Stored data
>>>
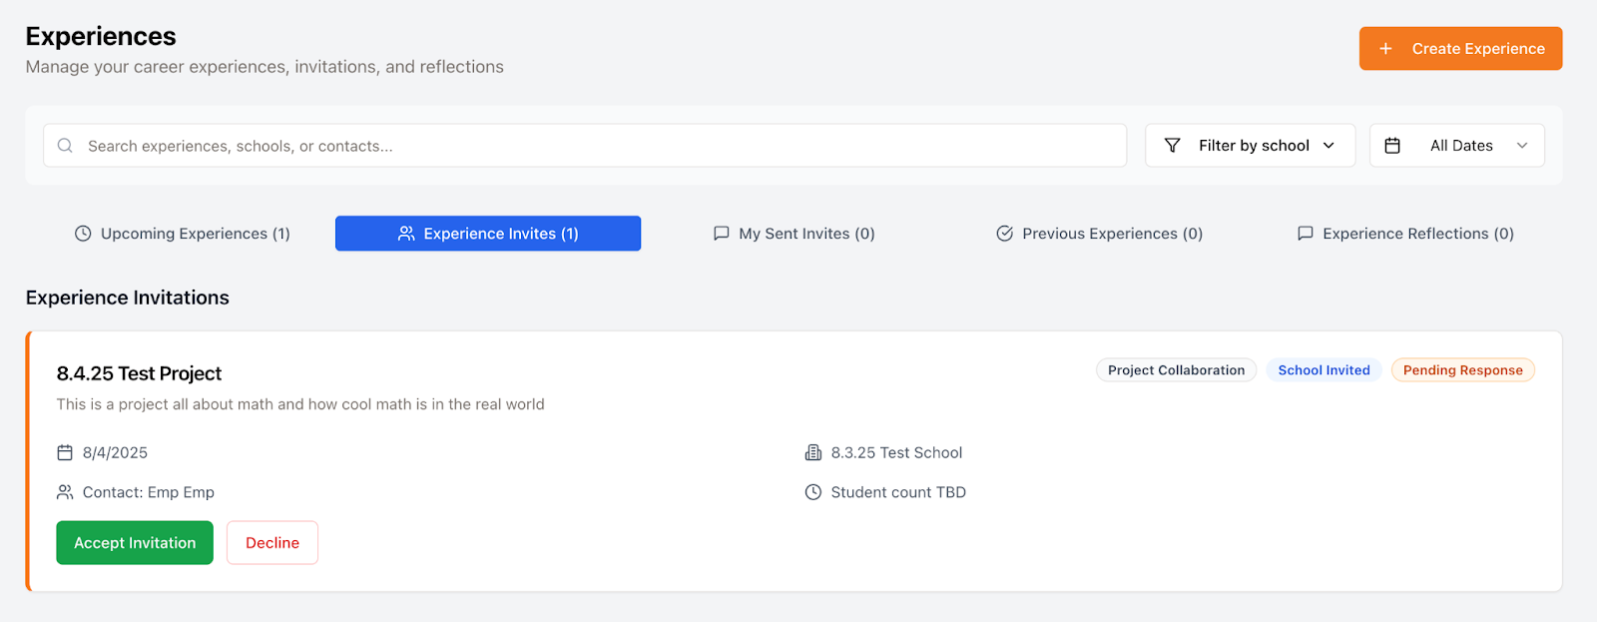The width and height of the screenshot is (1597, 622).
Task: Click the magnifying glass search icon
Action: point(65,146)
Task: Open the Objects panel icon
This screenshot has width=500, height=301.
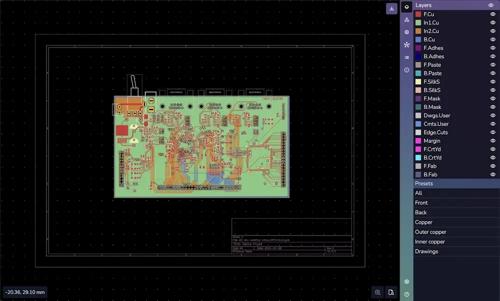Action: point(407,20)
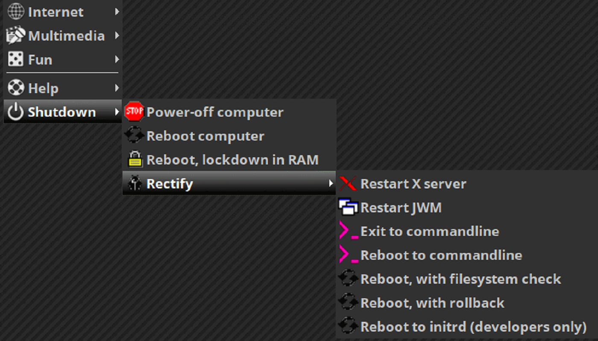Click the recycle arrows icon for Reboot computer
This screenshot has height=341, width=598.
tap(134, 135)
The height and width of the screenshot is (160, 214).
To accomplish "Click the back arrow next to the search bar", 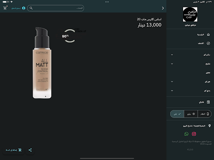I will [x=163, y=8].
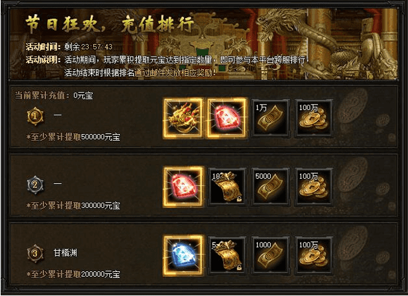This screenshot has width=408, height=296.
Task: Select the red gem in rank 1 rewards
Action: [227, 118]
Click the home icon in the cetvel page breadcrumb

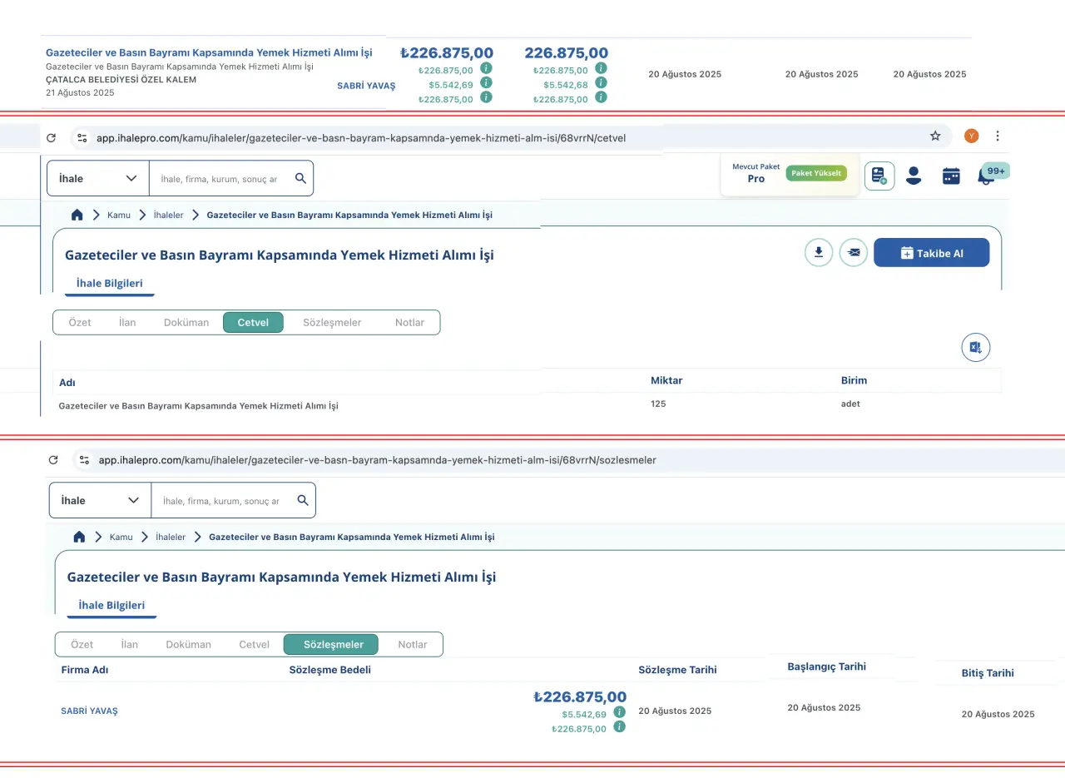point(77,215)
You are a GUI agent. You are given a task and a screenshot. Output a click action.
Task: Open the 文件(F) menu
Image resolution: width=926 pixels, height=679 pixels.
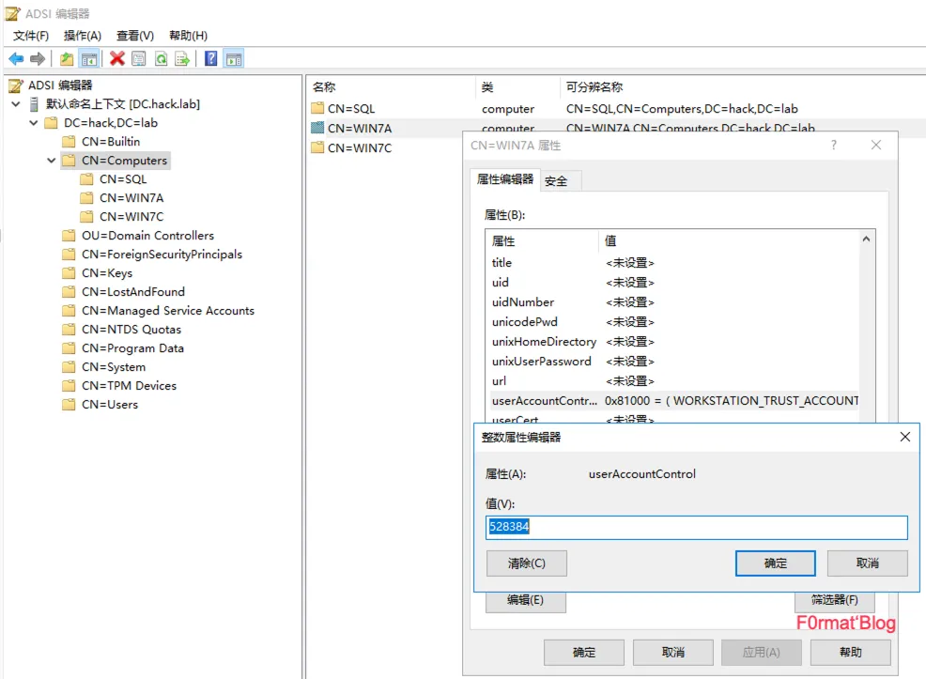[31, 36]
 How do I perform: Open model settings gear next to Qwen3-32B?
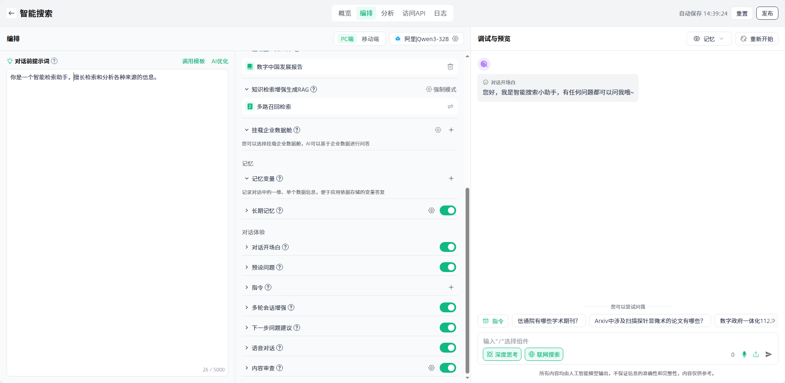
<<<
__Task goal__: The answer should be all lines from the entries above that hold the word "Open".

__Task solution__:
Task: Open the Objects panel icon
Task: Open the 文件(F) menu
 How do I perform: Open model settings gear next to Qwen3-32B?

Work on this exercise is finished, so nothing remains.